Sauter claims that evangelical constructions of femininity draw upon implicit knowledge that affirm evangelical identity and function as a bridge into secular culture; she writes: “Constructions of evangelical femininity make present implicit knowledge, which not only affirm a distinct evangelical identity, but provide an intracultural ideological coherence between nominally evangelical and nominally secular culture” (my translation, 177). Since believers’ self-identification, theological distinctions, or differences in religious practice are disregarded, it appears that “evangelicalism” in this book is not a religious category. Instead, Sauter’s study appears to follow a certain unstated logic that refers to all moral and political conservatives as evangelicals. In this respect, Sauter is in good company. Long-time political observers Ted Jelen and Kenneth Wald lament that pollsters and journalists have dismissed religious differences to the extent that “evangelicalism” is now a political designation.[6] With the disclaimer that the book has little to say about religion and despite the fact that the “construction of femininity” remains a strangely authorless concept because the process of construction is never addressed, the book presents an interesting exploration of a particular image of conservative femininity in the contemporary United States.

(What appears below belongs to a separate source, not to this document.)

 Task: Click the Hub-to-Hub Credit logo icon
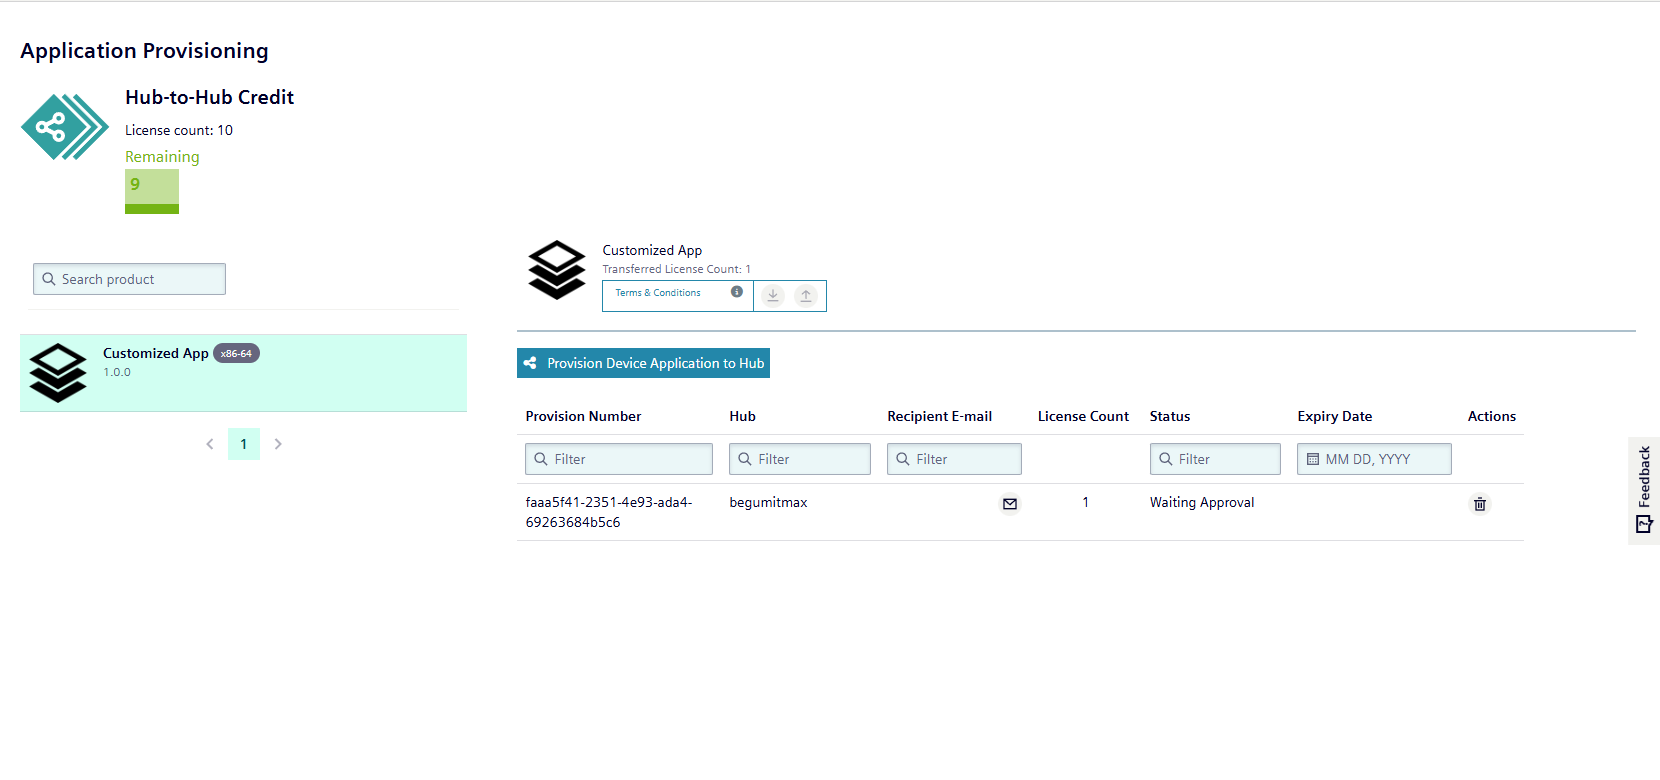tap(65, 127)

Anja-Maria Bassimir (Mainz)

[1] See David Kim, David McCalman and Dan Fisher, “The Sacred/Secular Divide and the Christian Worldview,” Journal of Business Ethics 19.2 (August 2012): 203-208.

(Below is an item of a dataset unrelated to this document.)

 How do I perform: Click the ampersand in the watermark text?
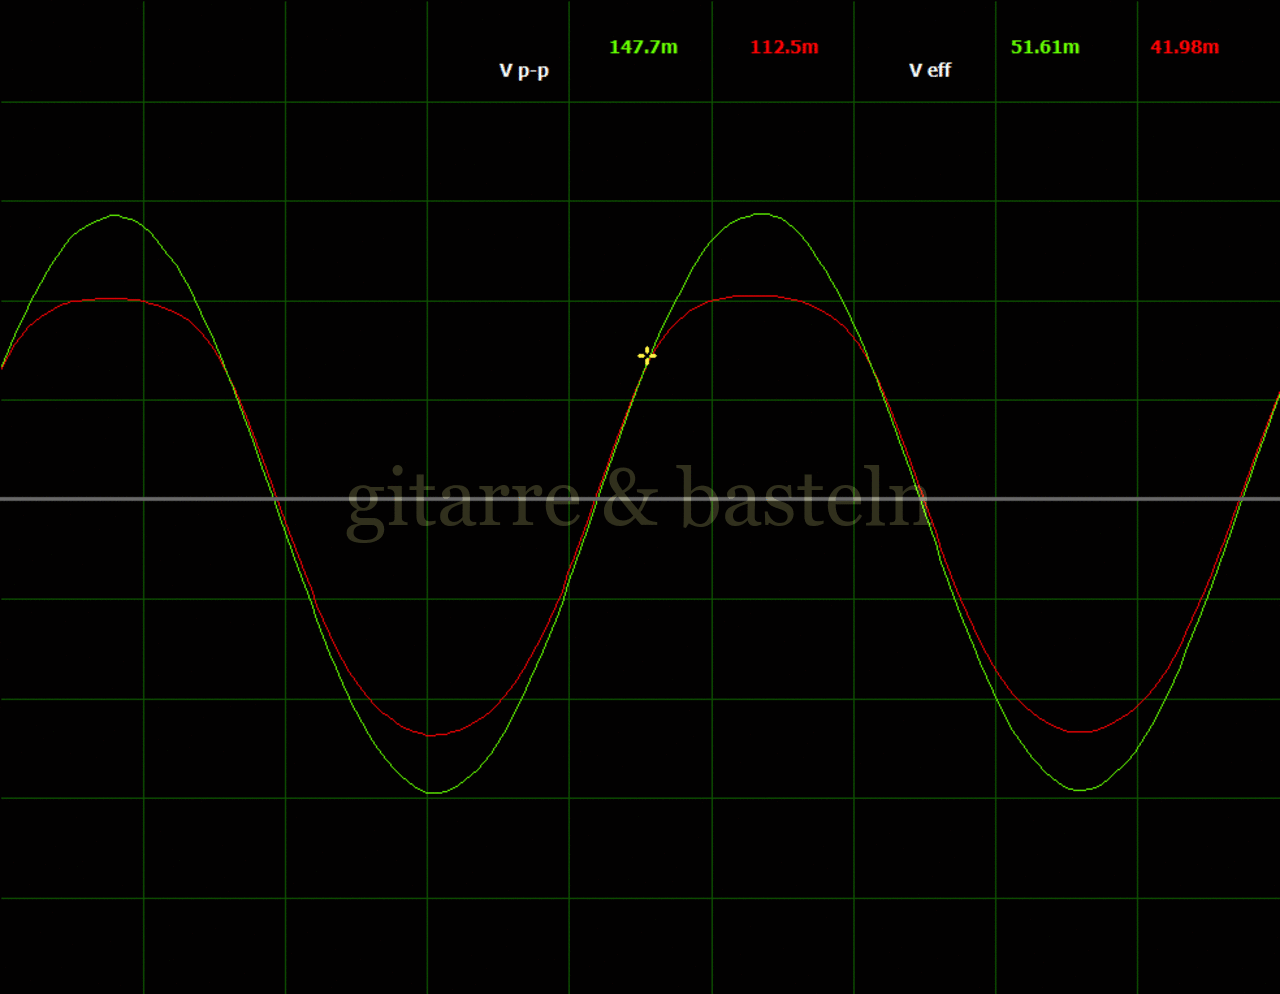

[2] See Timothy Gloege, Guaranteed Pure: The Moody Bible Institute, Business, and the Marketing of Modern Evangelicalism. Chapel Hill, NC: U of North Carolina P, 2015. On print and media cultures see Daniel Vaca’s forthcoming work on Commercial Religion: Media, Markets, and the Spirit of Evangelicalism.

[3] See Amanda Porterfield et al. (eds.), The Business Turn in American Religious History. New York, NY: Oxford UP, 2017.

[4] Evangelical imprints now constitute the religious segment of most commercial publishers, though some publishers also have distinct Catholic imprints. On Evangelicalism and mass media see: Anja-Maria Bassimir and Kathrin Kohle, “Evangelikale und Massenmedien, Strukturen in den USA,” in: Frederik Elwert et al. (eds.), Handbuch Evangelikalismus. Bielefeld: Transcript, 2017, 409-423.

[5] See Daniel Vaca’s forthcoming work on Commercial Religion: Media, Markets, and the Spirit of Evangelicalism.

[6] Ted G. Jelen and Kenneth D. Wald, “Evangelicals and President Trump: The Not So Odd Couple,” in: Mark J. Rozell and Clyde Wilkox (eds.), God at the Grassroots 2016: The Christian Right in American Politics. Lanham, MD: Rowman and Littlefield, 2018, 28.